Surprisingly, the game went together in about a day with about a quarter of that time getting myself use to the ncurses library. I started by implementing the user interface—something to display the playing field and allowing a user to make moves. This evolved into users alternating to make moves until the game had no moves left.
Evaluating what moves are available is an interesting problem. The playing field consists of 7x7 cells. Each player starts with 2 cells. A player's cell may move to any cell within two squares of itself. If it moves just a single square, the cell duplicates. If the cell is 2 moves away, the piece jumps to the new location, vacating the original position. Naturally, moving a single space results in a net gain. When moving, any cell owned by an opponent will be taken over. The goal is to take over as many cells on the board is possible. When the board is full, or no more moves can be made by a player, the game is over. Which ever player controls the most cells wins the game. Now the AI considerations.
When determining a move, one can look at it from the standpoint of player controlled cells. However much of the time several player cells can move into the same empty cell. For a complete game tree, each option would need to be evaluated. However, if the starting cells are a single square away, the results are identical. So that section of the game tree only needs to be evaluated once. For cells that are two squares away, multiple sources will still need to be considered because the originating piece moves to make this happen. However, if a cell can be occupied from both a cell that is one square away and a cell that is two squares away, the cells two squares away can be ignored. Why jump and loss a piece when you can duplicate and obtain the same results at no loss? So the game tree can be further pruned with this in mind.

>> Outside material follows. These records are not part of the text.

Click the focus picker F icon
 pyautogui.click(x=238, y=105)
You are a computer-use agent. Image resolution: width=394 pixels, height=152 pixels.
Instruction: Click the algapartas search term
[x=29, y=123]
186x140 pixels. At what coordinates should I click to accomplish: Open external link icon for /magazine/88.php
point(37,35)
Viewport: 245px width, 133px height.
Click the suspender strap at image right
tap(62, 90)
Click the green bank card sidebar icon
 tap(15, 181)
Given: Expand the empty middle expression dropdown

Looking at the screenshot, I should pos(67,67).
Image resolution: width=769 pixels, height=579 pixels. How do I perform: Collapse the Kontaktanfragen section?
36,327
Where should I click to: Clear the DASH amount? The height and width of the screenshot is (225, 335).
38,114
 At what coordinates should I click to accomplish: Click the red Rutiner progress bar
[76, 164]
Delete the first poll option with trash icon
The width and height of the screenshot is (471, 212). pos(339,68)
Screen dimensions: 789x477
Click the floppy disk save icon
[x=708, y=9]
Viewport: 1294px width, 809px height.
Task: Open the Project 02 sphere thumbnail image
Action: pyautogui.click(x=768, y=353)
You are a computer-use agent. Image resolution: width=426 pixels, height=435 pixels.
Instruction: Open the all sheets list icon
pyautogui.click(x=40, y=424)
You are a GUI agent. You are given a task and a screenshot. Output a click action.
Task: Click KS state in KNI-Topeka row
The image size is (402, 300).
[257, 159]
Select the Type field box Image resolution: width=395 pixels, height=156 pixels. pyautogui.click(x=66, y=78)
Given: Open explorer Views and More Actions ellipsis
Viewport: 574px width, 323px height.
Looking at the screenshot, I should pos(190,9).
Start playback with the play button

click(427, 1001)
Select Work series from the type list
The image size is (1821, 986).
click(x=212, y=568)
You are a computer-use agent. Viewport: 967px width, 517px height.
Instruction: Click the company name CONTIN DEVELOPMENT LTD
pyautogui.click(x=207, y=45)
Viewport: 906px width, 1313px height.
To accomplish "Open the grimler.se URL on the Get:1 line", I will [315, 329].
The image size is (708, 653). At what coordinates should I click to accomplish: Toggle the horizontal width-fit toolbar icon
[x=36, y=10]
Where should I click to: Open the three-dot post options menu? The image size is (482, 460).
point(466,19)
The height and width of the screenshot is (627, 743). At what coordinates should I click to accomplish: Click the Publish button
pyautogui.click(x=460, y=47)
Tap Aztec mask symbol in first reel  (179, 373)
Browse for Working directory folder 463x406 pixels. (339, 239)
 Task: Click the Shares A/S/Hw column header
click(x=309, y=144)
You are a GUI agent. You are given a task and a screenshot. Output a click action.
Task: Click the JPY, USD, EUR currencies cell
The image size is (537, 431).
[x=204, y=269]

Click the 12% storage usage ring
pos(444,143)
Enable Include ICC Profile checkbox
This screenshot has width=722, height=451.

That leaves the question: how to make a list of moves that need to be explored. For this, I keep a construct I call a Move, and I have a Move for each cell in the playing field (7x7). Each Move consists of a list of cells that can move into it. Any cell only has 24 possible ways into it, but since we prune this based on jumps and duplications, the worse-cast is the highly unlikely event the cell is surrounded by cells 2 squares away, for which there are 16. When a move is to be evaluated, a map of what cells can be occupied is generated, and each occupied cell contains a list of parent cells do to the occupying. Each one of these occupations needs to be evaluated. Impossible worst-case: 7x7x16 or 784. However, each of these moves is then evaluated further. So 784n where n is the number of moves to think ahead is the absolute worst case complexity.
For evaluation, each of the move in the Move table is evaluated for the net gain. If this gain is the same as the last move, this move is stored in a list. If this move has more gains than the last, the list is reset and the move stored. If this move has less gains, it is ignored. The goal is to find the move with the highest gains. Now to think ahead, the gains for this round are subtracted by the gains from the next round. The next round is evaluated the same way, but as the other player. We assume the other player is going to try and maximize their gains.